[Texto proporcionado]

De otra, se derramaba a chorros un corazón triste ─ “Señor, cuánta angustia puede guardar un corazón” ─ burilado en una elegante y bien trazada grafía; un náufrago en el mar de la tinta, que buscaba la aceptación de sus hijos; una víctima de guerra que lamentaba la ingratitud de su karma, los garrafales errores cometidos, la falta de comprensión y la dureza de trato de una sociedad tan rígida que, aún embutida en camisón y pantalón largo, se remoja tan sólo hasta la rodilla para poder criticar a los demás.
Para un lector pusilánime a quien una simple gota de sangre se le figure un volcán aquellas palabras encierran la más dura de las reflexiones sobre la condición humana; la mirada doliente que golpeara en el pecho del individuo más áspero, hasta implicarle en el drama y moverle a compasión.
Para el viejo peregrino es una historia de siempre: la de unos jóvenes amantes a los que el destino unció al yugo de una hoja de laurel, cobijó bajo la espesa sombra de un manzano, y permitió que saciaran su sed en el más mullido tálamo. Luego vino la alegría de unos hijos y después, cuando el desamor extendió las nieblas de su mortaja, la caída de telón.
Para el crítico de arte vendría a representar una pintura de guerra: un esbozo del natural capaz de hacer sentir al espectador la fogosidad de un caballo salvaje, el ruido metálico de sus cascos, la desmesura de sus belfos, la férrea dureza de su bocado, la espuma de su dolor, la mala baba de unas espuelas clavándose en sus ijares, el trueno ronco de su relincho, el látigo de la droga y de la desazón…
Para aquel afamado dramaturgo que argumentó que la vida es sueño, el motivo de la carta vendría a ser la aceptación, por parte de un espíritu valiente, de que la vida humana es poco menos que una prisión; la presencia de unos barrotes que nos cercan, invisibles, y que impide al Segismundo de turno toda clase de comunicación.
Para un crítico literario la referida epístola constituiría toda una declaración de amor para el día de San Valentín; un texto que cualquier antólogo ilustrado podría incluir en un Tratado de la Pasión.
Para el hombre del común─ como tú y como yo─ que sabe que el amor y la amistad son prendas que nos facilitan comulgar con nuestros semejantes, el dilema se plantearía en forma de interrogación:
¿De qué piel están hechos esos hijos que permanecen inmunes a los gritos de dolor de una madre; dónde las caricias de Abelardo, con quien aquella Eloísa compartió un tesoro de festiva intimidad; dónde los “coleguitas” con los que tanta risas se regaló; dónde la caritativa sociedad, trastornada cual colorido semáforo, y que todo lo dispone a tono con su moralidad…?

[/Texto proporcionado]
[Material proporcionado]

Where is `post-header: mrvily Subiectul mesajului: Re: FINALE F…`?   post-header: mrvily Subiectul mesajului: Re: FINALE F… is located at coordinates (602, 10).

[/Material proporcionado]

**Ejercicios:**
1. Copia sin cambios el pasaje del texto sobre la carta que comienza en las palabras "Para el hombre" y termina tras "con su moralidad…?".
2. Prosigue el texto sobre la carta a partir de su última oración.
El material no interviene en ningún ejercicio.

**Respuestas:**
1.
Para el hombre del común─ como tú y como yo─ que sabe que el amor y la amistad son prendas que nos facilitan comulgar con nuestros semejantes, el dilema se plantearía en forma de interrogación:
¿De qué piel están hechos esos hijos que permanecen inmunes a los gritos de dolor de una madre; dónde las caricias de Abelardo, con quien aquella Eloísa compartió un tesoro de festiva intimidad; dónde los “coleguitas” con los que tanta risas se regaló; dónde la caritativa sociedad, trastornada cual colorido semáforo, y que todo lo dispone a tono con su moralidad…?

2.
Trajinamos, a diario, en un ambiente en que los conocidos “piensan algo, sienten poco y trabajan mucho”; en una sociedad aparentemente abierta y permisiva, pero muy “reservada” en tiempos de necesidad. En esa meca del ruido, del cuchicheo mentiroso y de los porfiados malentendidos ni los sentimientos propios ni las experiencias vitales son compartidos con el mejor de los amigos, por no levantar recelos, o bien por no molestar; y vendrá luego quien nos pida que prescindamos de un dedo de nuestra mano como clara muestra de aprecio.
Ser persona y ciudadano requiere de una situación de igualdad en el trato y de una extraordinaria sensibilidad a la hora de vivir esa medianía que separa y une, a la vez, una propiedad adosada. Que mientras más se conozca al inquilino que habita de la otra parte del muro más se equilibrarán los afectos y más prescindiremos de nuestros vicios: la envidia, la ironía, la falta de compasión…
Que un buen día ─ como esta madre del cuento─ todo el mundo juegue a intercambiar palabras de amor en el día de San Valentín, aunque haya que escribirlas al dorso de una multa de tráfico, o en una hoja de exploración.
Porque no sería de recibo tener que darle la razón a aquel pretencioso que, en un momento de disputa sobre la incidencia del dólar en nuestra porfiada estabilidad ─ y esto fue antes de que las agencias aseguradoras nos amargaran la vida con la peor de las crisis─ nos espetaba a bocajarro y con retorcido mohín:
¿A estas alturas y sin plan de pensiones? Eso hay que hacerlo cuando uno es joven, no cuando se tiene tu edad.